Est-ce le cas des bruts ? La manière dont Aloïse a construit et représenté le théâtre de son univers lui a permis d’habiter un monde qui n’avait rien de commun avec le nôtre.
Si une mythologie n’est qu’individuelle et qu’elle cesse d’être le support de croyances et le cadre de rituels, elle nous reste étrangère et opaque. Des artistes, des poètes nous permettent « d’habiter poétiquement le monde » – pour reprendre la formule du poète Hölderlin – mais l’étrangeté radicale de nombreuses formes de l’art premier semble recéler des menaces, voire même des malédictions – quand bien même on ignore leur effet.
Carl Einstein considérait le masque comme une extase immobile et peut-être le moyen de conduire à l’extase, d’être habité par une force qui nous possède.
Celle des bruts se diversifie : Carlo Zinelli fait cohabiter dans ses dessins colorés d’étranges figures trouées avec des écritures énigmatiques comme dans procédé narratif, la Chinoise Guo Fengyi tente un protocole de guérison en s’inspirant de croyances populaires chinoises liées à l’énergie vitale du chi qong, Michel Nedjar capture et ramasse dans des lambeaux de tissus recroquevillés comme des reliquaires des forces intranquilles, etc., etc. La puissance de telles œuvres provient de ce qu’elles nous semblent habitées. Ce ne sont nullement des exercices formels dont la visée serait esthétique.
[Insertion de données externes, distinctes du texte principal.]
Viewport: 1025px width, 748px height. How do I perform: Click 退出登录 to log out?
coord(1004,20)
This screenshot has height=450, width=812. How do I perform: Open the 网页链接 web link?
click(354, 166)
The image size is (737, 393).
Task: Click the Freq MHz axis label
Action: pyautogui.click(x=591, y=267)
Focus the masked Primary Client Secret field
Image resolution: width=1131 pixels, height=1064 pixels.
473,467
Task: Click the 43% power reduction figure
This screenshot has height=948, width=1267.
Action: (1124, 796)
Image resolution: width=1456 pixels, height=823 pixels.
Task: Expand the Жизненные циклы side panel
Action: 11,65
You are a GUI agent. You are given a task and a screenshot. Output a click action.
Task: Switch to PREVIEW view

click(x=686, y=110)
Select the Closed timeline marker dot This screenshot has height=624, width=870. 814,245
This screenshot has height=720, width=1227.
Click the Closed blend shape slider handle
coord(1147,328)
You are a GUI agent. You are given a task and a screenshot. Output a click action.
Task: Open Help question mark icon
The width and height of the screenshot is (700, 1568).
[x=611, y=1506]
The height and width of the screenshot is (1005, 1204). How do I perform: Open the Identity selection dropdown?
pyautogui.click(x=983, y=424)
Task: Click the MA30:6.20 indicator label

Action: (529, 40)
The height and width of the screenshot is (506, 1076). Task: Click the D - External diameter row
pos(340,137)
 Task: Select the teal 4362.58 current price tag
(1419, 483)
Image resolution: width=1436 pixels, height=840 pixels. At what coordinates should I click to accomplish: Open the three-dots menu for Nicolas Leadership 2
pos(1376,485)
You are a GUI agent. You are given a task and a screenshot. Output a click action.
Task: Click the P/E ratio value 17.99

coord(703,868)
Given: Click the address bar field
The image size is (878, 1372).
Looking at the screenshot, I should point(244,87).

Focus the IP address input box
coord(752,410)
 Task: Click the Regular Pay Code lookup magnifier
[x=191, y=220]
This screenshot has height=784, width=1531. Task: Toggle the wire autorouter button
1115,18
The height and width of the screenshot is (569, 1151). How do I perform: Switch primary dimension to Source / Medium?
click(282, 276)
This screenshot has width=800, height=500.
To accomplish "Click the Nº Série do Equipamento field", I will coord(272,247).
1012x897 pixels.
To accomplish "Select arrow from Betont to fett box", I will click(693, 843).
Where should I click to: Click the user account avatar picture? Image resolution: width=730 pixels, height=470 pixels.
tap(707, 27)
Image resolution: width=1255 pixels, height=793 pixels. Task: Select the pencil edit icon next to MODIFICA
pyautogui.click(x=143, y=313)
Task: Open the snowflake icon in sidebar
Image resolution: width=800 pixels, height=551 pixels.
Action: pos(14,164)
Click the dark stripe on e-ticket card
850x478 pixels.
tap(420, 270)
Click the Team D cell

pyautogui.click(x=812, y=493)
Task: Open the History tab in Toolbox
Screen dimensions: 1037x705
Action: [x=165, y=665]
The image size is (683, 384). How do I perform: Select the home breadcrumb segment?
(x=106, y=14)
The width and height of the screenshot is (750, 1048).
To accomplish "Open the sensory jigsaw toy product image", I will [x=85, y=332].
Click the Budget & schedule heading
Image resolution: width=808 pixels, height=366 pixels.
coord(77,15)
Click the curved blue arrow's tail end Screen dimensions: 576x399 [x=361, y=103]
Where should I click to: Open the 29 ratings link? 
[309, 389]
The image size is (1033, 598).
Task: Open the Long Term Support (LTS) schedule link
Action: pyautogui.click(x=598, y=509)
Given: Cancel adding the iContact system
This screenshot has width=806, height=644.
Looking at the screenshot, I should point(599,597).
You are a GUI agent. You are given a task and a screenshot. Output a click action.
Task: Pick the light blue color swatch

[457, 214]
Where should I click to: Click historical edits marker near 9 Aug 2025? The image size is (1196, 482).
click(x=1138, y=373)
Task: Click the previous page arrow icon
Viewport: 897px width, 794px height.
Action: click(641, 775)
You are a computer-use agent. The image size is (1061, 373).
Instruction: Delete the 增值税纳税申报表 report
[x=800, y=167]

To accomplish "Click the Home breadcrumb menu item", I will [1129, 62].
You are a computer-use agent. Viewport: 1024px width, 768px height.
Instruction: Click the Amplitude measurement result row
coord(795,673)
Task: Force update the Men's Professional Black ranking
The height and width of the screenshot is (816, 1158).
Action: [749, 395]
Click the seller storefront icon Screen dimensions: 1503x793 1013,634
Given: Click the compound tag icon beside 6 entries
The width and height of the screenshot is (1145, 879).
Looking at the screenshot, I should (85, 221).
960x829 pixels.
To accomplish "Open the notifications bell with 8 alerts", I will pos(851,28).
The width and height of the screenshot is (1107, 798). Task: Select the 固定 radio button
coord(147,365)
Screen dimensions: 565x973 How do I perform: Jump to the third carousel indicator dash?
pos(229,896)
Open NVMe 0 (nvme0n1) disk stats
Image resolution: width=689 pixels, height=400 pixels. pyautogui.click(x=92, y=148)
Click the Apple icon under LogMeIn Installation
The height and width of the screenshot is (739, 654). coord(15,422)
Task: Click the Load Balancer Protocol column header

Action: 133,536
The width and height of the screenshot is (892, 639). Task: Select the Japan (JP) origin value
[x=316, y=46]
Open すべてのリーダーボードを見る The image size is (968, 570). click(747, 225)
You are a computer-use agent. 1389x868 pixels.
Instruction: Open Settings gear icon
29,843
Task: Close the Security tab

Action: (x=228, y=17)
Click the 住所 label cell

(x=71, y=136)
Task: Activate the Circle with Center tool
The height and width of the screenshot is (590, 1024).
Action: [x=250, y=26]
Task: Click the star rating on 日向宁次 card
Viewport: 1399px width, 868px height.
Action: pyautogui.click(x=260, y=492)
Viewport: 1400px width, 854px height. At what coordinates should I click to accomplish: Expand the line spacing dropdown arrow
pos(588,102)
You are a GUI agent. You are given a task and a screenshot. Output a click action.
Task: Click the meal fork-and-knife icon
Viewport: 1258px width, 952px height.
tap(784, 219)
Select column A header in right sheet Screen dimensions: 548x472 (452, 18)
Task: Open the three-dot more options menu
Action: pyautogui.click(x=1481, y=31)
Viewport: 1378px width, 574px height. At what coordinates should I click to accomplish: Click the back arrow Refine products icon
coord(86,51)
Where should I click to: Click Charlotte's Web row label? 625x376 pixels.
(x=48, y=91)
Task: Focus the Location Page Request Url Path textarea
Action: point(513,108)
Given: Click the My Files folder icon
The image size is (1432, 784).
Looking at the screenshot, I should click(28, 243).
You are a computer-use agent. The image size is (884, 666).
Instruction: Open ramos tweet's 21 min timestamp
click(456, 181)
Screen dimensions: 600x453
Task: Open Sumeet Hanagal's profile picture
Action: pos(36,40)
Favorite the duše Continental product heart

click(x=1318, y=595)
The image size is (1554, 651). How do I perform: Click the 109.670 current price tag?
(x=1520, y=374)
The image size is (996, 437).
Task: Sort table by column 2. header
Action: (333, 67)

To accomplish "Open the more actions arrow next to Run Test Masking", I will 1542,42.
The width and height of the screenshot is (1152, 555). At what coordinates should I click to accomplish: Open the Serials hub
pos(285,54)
« Ce que nous fait l’art brut »
Pour fêter ses vingt ans, cette galerie d’art brut sort aussi un ouvrage collectif qui a réuni pas moins de 99 auteurs – des collectionneurs, des amateurs, des critiques, des personnes qui participent au « monde de l’art » – sommés de répondre chacun à leur manière à la question de savoir « ce que l’art brut nous fait ». Car on ne doit pas le définir abstraitement mais par son agentivité, laquelle opère avec une évidence immédiate difficile à mettre en mots. Les brèves réponses, allant d’une phrase à une page, partent dans de multiples directions : il ne s’agit pas de définir l’art brut mais d’assumer en toute subjectivité ce qui fait sa force et son pouvoir – un pouvoir à la fois critique et constructif. L’ouvrage dessine une constellation sensible et intellectuelle qui indique des directions différentes et ouvre un chantier à des réflexions encore à venir. Retenons pour conclure la formule de Antoine Frérot : « l’art brut me met au défi d’exister pour habiter le monde ».